Help the Universe Say Yes to You

God said:

Opportunities get lost because they are not said Yes to. Let Yes trip more easily over your teeth. Sometimes you make things hard for yourself and for others by virtue of delay or decision of some kind and so you say No, or Later, or Perhaps. Make the decision to say Yes. The same way you say Thank you routinely, learn to say, "Yes, of course, gladly."

You would say Yes more automatically if you did not possess a seeming need to control. Forget control, and say Yes. It is the heart that you say Yes to, yours and others'. Be ready to say Yes.

No has its place, certainly, but No is not to outdo Yes. Many things are said No to, or Later, or Perhaps when Yes is fitting. Yes fits in very well. No closes whereas Yes opens. Sometimes it is your own face you close the door on.

We are talking about an exchange of energy. Yes engenders and feeds energy. No drains, saps, weakens.

Certainly, if someone proposes marriage, and your heart says No, you'd better say No. In the little things, however, say Yes. Do not make little things big by saying No. No stops. Yes goes forward. No blocks energy. Yes releases it.

I am speaking more of the casual No, where you create unnecessary steps to Yes. Yes is the foregone conclusion, but you parry it.

You do not want to be so exclusive that you get in the habit of saying No. Be true to your own self and say Yes more often than No. Saying too many No's is not being true to yourself. It is easier to say Yes truthfully.

Dealing with people is not meant to be a duel.

Say Yes to your children more easily. If you are the child, say Yes to your parents more easily. If you are the librarian, say Yes more readily. Yes dances a merry tune while No is heavy-footed.

Make life easier for yourself and others.

Yes is a green light in traffic, and No is red. Yes beckons, No stops.

Take life less seriously, and Yes will predominate.

What is the point of saying No to the little things? Whom do you serve? What does it serve you to say No so frequently? Asserting yourself is one thing. Saying No so facilely is another. Say Yes to love. Say Yes to life.

Put away No the way you put away your sword. What is there that you fight, and why do you fight it? What do you think will happen when you are agreeable more than disagreeable? You are not obligated to say Yes, yet you can coax your heart out of hiding, and truthfully say Yes more easily and more often.
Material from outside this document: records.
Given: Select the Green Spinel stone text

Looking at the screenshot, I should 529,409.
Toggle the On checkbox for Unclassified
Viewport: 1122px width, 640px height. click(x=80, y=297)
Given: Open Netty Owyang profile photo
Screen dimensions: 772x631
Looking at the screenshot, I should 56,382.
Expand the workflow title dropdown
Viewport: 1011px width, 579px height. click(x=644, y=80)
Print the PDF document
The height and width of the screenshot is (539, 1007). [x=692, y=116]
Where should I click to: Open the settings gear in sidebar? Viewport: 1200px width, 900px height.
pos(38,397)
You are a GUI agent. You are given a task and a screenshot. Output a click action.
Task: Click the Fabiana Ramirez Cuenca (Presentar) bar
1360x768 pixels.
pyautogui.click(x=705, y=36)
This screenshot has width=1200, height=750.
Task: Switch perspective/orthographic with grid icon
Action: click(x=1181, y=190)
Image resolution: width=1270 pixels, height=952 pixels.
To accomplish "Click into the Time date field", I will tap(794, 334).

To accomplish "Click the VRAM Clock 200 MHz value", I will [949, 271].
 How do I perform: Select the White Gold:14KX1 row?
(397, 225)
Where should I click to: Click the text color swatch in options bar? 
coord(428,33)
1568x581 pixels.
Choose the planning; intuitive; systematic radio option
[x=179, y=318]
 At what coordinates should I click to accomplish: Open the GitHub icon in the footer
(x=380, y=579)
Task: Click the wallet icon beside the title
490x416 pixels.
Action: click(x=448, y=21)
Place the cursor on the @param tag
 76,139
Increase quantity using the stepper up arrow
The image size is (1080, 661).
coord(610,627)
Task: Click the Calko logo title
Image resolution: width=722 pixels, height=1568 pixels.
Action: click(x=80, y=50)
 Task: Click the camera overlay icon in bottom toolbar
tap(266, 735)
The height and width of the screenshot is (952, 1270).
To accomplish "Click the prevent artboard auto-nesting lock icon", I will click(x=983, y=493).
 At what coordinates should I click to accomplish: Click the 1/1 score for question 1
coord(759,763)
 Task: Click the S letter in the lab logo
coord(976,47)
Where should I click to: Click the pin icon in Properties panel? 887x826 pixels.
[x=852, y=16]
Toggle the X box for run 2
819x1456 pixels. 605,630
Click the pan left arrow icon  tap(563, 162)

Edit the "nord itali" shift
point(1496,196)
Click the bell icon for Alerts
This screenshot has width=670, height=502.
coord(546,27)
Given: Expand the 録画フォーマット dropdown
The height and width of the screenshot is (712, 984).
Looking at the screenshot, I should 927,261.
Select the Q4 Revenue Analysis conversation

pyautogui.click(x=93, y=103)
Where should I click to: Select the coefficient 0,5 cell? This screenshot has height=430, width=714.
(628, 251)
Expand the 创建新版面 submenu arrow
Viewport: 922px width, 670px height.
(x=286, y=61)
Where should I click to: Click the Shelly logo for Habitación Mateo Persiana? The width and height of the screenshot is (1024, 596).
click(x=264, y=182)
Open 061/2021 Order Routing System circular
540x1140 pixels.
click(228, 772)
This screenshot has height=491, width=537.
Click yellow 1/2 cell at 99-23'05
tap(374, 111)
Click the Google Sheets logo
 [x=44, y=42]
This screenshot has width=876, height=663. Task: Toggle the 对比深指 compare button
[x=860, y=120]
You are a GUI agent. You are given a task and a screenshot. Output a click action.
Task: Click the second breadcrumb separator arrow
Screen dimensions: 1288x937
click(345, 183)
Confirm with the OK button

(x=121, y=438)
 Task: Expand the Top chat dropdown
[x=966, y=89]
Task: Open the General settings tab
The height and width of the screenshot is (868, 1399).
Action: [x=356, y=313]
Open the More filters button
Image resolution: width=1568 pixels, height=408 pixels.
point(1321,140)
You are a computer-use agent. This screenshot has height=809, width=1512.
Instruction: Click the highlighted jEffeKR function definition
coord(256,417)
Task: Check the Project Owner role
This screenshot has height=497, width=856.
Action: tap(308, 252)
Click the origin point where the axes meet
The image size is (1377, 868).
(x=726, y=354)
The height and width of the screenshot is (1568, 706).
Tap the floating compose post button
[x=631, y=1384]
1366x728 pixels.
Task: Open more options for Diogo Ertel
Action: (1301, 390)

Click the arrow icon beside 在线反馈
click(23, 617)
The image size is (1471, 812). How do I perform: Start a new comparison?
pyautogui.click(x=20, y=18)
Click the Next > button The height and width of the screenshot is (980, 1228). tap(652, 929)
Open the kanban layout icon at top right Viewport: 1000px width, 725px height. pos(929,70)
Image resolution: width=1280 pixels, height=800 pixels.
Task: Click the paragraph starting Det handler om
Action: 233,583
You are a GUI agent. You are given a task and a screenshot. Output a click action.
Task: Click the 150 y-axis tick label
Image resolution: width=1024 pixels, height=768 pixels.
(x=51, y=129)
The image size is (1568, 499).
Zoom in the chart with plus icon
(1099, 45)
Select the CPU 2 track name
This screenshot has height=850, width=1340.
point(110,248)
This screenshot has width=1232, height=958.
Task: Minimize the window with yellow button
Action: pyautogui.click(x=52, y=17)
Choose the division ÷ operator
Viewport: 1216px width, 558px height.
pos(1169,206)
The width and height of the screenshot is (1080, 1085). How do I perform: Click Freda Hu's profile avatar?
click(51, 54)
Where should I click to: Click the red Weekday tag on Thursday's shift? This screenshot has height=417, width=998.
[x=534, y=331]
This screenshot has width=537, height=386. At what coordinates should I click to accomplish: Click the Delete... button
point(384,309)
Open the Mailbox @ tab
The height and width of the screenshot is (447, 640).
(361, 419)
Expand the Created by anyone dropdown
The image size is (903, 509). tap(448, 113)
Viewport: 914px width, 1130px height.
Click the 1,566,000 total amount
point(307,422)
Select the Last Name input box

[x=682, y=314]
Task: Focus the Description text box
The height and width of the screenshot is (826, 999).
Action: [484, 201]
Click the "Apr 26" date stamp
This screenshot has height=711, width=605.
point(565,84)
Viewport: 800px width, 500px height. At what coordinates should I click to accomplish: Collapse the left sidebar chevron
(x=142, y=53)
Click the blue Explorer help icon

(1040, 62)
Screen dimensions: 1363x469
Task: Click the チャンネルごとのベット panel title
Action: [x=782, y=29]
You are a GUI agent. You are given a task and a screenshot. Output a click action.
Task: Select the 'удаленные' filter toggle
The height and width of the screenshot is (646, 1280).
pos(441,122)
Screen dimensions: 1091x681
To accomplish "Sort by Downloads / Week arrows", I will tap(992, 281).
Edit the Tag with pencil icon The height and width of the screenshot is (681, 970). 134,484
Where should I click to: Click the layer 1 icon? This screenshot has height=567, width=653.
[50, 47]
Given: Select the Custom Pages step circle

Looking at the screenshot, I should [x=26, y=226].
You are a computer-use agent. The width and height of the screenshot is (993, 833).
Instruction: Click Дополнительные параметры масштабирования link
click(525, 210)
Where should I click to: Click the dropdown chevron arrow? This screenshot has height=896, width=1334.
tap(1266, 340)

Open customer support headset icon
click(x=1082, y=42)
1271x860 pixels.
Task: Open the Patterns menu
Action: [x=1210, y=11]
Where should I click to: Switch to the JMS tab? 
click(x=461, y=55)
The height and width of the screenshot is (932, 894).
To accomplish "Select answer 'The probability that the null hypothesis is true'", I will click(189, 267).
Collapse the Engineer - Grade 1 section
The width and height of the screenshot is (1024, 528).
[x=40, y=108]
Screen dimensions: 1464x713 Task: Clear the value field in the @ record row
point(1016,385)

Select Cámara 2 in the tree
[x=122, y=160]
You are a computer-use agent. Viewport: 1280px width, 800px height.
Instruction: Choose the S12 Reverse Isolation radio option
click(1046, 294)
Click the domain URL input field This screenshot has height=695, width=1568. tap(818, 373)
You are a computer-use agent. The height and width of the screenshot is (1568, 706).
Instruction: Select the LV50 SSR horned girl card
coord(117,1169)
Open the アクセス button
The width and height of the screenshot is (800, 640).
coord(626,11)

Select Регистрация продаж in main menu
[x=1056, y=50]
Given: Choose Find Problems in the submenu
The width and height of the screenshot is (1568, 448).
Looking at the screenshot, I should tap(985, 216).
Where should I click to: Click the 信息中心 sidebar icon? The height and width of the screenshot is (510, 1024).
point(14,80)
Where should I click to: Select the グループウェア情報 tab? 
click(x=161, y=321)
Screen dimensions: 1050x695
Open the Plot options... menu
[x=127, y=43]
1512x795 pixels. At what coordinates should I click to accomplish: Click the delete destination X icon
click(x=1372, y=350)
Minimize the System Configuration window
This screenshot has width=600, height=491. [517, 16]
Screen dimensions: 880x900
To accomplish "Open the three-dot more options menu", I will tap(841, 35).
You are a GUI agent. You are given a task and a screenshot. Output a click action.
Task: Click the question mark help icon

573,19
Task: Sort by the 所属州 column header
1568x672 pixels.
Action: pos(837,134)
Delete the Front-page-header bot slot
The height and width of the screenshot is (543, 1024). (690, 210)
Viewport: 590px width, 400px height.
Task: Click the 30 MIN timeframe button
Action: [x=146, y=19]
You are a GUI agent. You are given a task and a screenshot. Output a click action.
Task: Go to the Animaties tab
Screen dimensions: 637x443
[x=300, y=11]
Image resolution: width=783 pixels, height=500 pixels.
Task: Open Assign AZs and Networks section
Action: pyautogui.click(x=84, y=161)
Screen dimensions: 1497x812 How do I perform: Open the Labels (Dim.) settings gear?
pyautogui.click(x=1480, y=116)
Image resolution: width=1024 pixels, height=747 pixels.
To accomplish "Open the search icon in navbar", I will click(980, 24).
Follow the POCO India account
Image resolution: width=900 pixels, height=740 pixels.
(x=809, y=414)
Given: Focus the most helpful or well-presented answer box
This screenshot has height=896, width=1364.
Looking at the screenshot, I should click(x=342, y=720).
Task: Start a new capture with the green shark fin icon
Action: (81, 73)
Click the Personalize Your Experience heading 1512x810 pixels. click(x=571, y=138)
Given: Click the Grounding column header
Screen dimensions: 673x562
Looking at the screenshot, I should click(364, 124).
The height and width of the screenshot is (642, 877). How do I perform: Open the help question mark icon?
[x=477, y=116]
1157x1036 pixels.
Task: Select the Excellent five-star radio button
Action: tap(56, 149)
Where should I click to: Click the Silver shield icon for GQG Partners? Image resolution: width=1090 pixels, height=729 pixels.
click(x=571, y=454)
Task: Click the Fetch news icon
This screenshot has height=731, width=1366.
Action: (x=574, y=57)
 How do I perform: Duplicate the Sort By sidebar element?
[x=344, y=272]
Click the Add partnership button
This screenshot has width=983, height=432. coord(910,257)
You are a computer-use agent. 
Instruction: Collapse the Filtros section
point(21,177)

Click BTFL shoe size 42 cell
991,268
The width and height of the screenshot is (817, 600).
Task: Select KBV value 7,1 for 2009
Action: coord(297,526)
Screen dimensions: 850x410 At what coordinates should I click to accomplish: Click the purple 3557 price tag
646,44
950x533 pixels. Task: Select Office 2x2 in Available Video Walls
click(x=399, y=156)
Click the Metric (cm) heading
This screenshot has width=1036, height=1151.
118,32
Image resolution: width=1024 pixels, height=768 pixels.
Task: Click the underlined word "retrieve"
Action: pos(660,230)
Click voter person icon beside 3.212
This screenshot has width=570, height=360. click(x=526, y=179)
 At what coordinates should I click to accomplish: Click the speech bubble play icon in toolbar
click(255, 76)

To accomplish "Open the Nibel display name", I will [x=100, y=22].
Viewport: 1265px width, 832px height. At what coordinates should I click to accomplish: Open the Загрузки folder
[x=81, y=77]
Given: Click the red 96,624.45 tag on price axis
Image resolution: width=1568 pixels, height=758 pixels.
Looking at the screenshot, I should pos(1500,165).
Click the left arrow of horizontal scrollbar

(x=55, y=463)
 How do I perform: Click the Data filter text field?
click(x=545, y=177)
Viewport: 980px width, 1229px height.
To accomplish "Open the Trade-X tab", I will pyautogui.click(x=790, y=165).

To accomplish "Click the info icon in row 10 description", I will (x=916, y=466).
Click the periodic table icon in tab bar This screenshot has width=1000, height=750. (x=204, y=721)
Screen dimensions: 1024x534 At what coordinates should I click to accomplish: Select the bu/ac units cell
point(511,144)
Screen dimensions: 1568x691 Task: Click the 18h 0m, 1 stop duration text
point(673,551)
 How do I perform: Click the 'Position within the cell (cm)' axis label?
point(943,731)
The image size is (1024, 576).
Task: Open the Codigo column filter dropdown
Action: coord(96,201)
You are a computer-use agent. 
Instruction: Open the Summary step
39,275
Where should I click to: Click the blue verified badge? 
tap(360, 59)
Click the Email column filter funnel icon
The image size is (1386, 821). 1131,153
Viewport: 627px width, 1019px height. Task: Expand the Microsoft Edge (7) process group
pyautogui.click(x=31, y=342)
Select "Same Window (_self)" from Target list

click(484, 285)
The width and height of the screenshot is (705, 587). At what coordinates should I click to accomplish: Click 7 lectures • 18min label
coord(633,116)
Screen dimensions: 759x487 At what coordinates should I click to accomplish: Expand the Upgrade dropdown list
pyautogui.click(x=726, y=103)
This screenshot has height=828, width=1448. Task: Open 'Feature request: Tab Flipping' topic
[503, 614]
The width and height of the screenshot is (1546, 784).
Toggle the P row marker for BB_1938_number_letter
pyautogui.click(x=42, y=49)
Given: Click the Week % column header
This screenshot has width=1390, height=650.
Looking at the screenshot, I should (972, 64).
It is yourself you deny with No. You owe it to yourself to say Yes easily. Why wouldn't your heart say Yes and Yes and Yes? Why would your heart prefer to say No to itself?

Never mind procedures you've established as a sort of defense. You may make a simple event in life lengthy and laborious because you have made many steps before you say Yes. You are going to say Yes, but there are many hoops you make someone and yourself go through. One piece of paper would suffice instead of ten.

Get into the habit of inviting with Yes instead of deterring with No. The universe will more easily respond to you who say Yes easily rather than No persistently. I do not know why No is so touted in the world. Practice Yes.

Have I made a good case for saying Yes? Answer Me with a Yes. Forget But's and Wherefores and Maybe's. Say, Yes!